Since their founding, Heat Seek has played a role as a tech start-up and a mission driven non-profit seeking out areas in which lack of evaluable data leaves the city unable to enforce its laws effectively. Heat Seek focuses on building low-cost, well-connected temperature sensors and a web application to help tenants prove serious and persistent lack of heat in their apartments. For the contest, Heat Seek submitted temperature sensors and data analysis to help New York City tenants and organizers collect actionable data to back up heat complaints to advocate for safe and fair living conditions. During the winter, lack of heat is the top complaint filed with 311, but it is difficult to hold landlords accountable with this type of complaint. In the 2019–2020 winter season, Inwood and Washington Heights registered 11,954 heat complaints – the highest number of any area in New York City. Speaking on the win, Noelle Francis, Executive Director at Heat Seek, said: “We look forward to supporting the tenants, housing organizers, and legal service providers of Inwood and Washington Heights in asserting their right to affordable housing that is safe, healthy, and dignified. At a time when many of us are staying indoors due to Covid-19, no New Yorker should have to suffer through a winter in an underheated apartment. We’re ready to help our neighbors use cutting edge technology to gather the data they need to hold their bad landlords accountable and ensure that their homes remain a respite from the cold this winter.”

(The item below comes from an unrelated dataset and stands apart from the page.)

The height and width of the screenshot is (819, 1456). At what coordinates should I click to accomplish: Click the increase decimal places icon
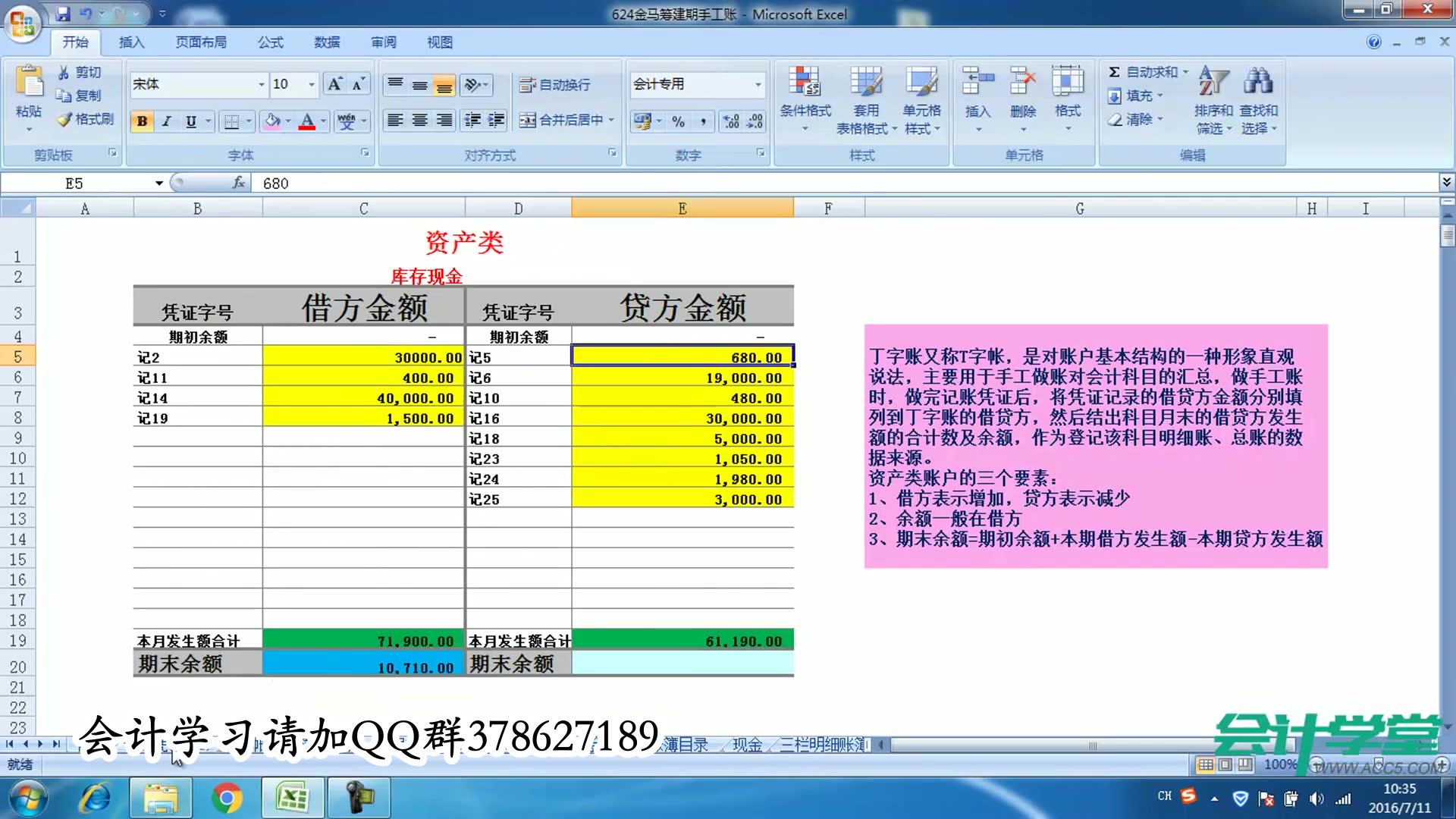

JustFix.nyc develops data-driven tools and technology that gives tenants and community advocates the resources to create safe and healthy homes for all New Yorkers. This technology is used to break barriers in the housing system and assist underrepresented tenants take action against landlord harassment, wrongful eviction, and other housing issues. Speaking on the win, Georges Clement, Executive Director of JustFix.nyc, said: “JustFix.nyc is honored to be a winner of the NYC[x] Co-Labs Housing Rights Challenge. The Challenge will support our mission to co-design tools to fight displacement, and make them more culturally accessible, relevant, and specific to the housing justice community in Inwood and Washington Heights. We look forward to leveraging this opportunity to protect tenants during an increasingly complicated time.”
The honorable mention went to 3×3 who designed a SMS-based tool to build capacity among community organizers and allow easy information sharing among community members facing housing issues. This tool included translation services, considerable space for community feedback and involvement, and does not require significant digital literary or training to be used.
By: Lynsey Smith (Lynsey is the CityLaw intern and a New York Law School student, Class of 2022.)